• [JOB 1]:
Using the article on sybil wallet clustering, say whether each statement agrees with it: (a) Hop Protocol used Nansen data to filter sybils before its token distribution in 2022; (b) Ethereum has native multi-input transactions in the same way Bitcoin does; (c) LayerZero ran its community sybil hunting process in 2022. Answer each with yes or no and quote the deciding words.
• [JOB 2]:
Pick up the article on sybil wallet clustering after its final sentence and write the next part.

— Begin PAGE EXTRACT —

Why your sybil wallets get clustered by Nansen and Arkham

most operators running multiple wallets across airdrop campaigns think the threat model is simple: don’t send tokens from wallet A to wallet B. keep the wallets separated. use different seed phrases. that mental model is about ten years out of date.

Nansen and Arkham Intelligence have both built graph-theoretic clustering engines that don’t care about your seed phrase rotation. they care about behavioral fingerprints, gas funding patterns, transaction timing, and on-chain interaction sequences. the result is that a well-funded team can cluster hundreds of your wallets from a single afternoon of on-chain data with no off-chain information at all. protocols hire these firms. Hop Protocol used Nansen data to filter sybils before distributing HOP in 2022. LayerZero ran its own community sybil hunting process in 2024 with Nansen entity labels as supporting evidence. Optimism’s team has publicly discussed using clustering heuristics in their allocation filtering.

the stakes are not hypothetical. if your wallets cluster, you lose the allocation entirely, you may get your addresses published on a community sybil list, and subsequent campaigns will pick up those labeled addresses from the analytics layer before you even submit a claim. this article is about how the clustering actually works at a technical level, where operators make mistakes that are invisible to them, and what the realistic counter-strategies look like.

background and prior art

the academic foundation goes back to a 2013 paper by Meiklejohn, Pomarole, Jordan, Levchenko, McCoy, Voelker, and Savage titled “A Fistful of Bitcoins: Characterizing Payments Among Men with No Names”, presented at IMC. the core insight was that Bitcoin transactions with multiple inputs almost always imply common control: if a transaction spends outputs from address X and address Y simultaneously, both addresses are controlled by the same entity. this is called the common-input-ownership (CIO) heuristic and it remains the foundation of most commercial clustering tools even on UTXO chains.

EVM chains changed the mechanics but not the underlying problem. Ethereum doesn’t have native multi-input transactions the same way, but the equivalent signals are everywhere: shared gas funders, correlated interaction timing, identical contract call sequences, and deposit address reuse at centralized exchanges. Chainalysis, Nansen, Arkham, and Elliptic each built on top of these signals and layered in proprietary entity tagging, off-chain intelligence, and machine learning models that infer clusters probabilistically rather than deterministically. the result is that by 2024 the bar to cluster an EVM wallet farm is dramatically lower than most operators assume.

— End PAGE EXTRACT —
— Begin COLLECTED MATERIAL —

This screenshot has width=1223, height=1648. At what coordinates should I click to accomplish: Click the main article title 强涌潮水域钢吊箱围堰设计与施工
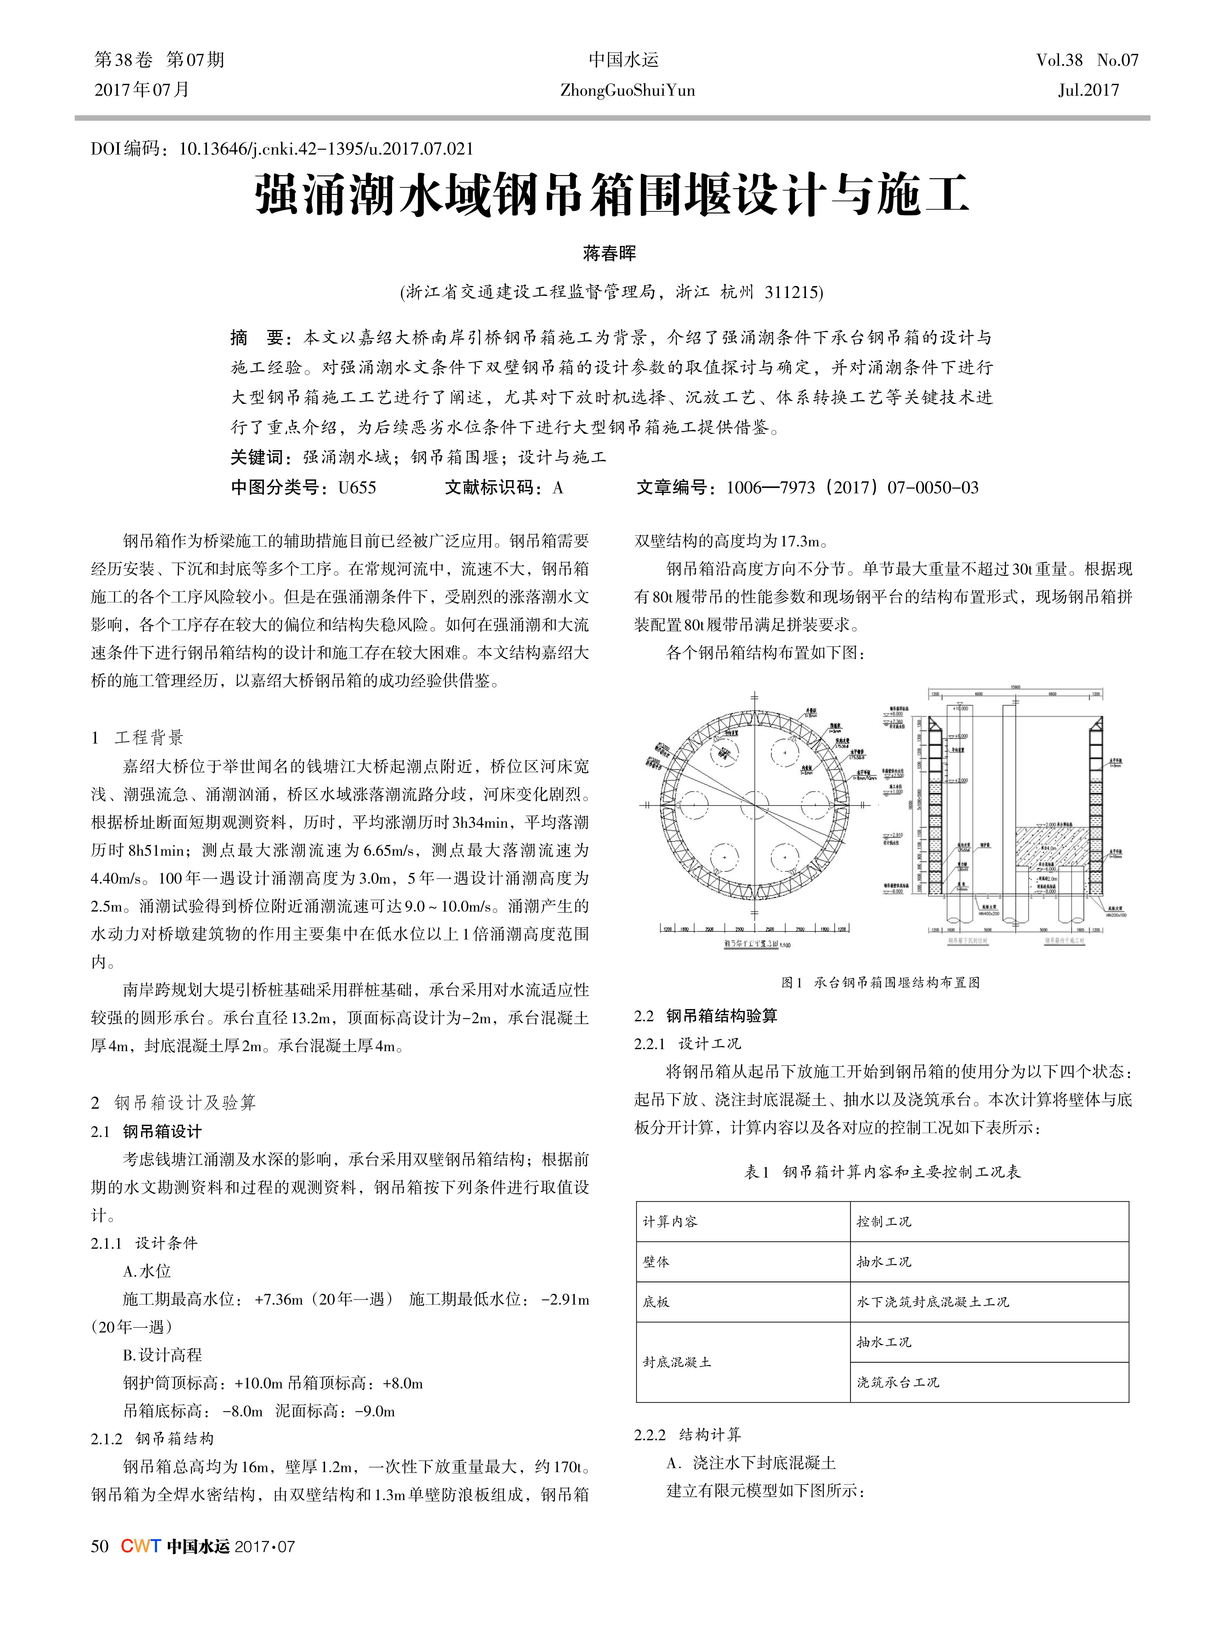pyautogui.click(x=611, y=196)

— End COLLECTED MATERIAL —

• [RESPONSE 1]:
(a) Yes: "Hop Protocol used Nansen data to filter sybils before distributing HOP in 2022."
(b) No: "Ethereum doesn’t have native multi-input transactions the same way"
(c) No: "LayerZero ran its own community sybil hunting process in 2024"

• [RESPONSE 2]:
the core mechanism

let me walk through the actual signals in order of how easy they are to detect.

gas funding topology

this is the single largest mistake i see. you generate 50 wallets. you fund them all for gas from a single intermediate wallet, or worse, directly from a Binance withdrawal. even if you use a “burner” intermediate, that intermediate wallet’s funding pattern is visible on-chain. the resulting graph looks like a star: one hub, 50 spokes. Nansen’s entity graph picks this up automatically. the hub gets labeled. every spoke inherits the cluster.

the correct mental model is that a gas funder is a hard link between every wallet it touches. if wallet G funds wallets 1 through 50 with ETH, those 50 wallets are trivially clustered via G, even if G itself is not labeled. the analyst doesn’t need to know who G is. they just need to see that G is the common ancestor.

[CEX withdrawal]
       |
    [funder]
    /   |   \
 [w1] [w2] [w3] ... [w50]

this pattern is detectable in a single query against an indexed chain database. the fix, partial as it is, is to introduce multiple layers of intermediary with actual delay and volume noise between each hop. but even that doesn’t solve the problem if the behavioral signals downstream are correlated.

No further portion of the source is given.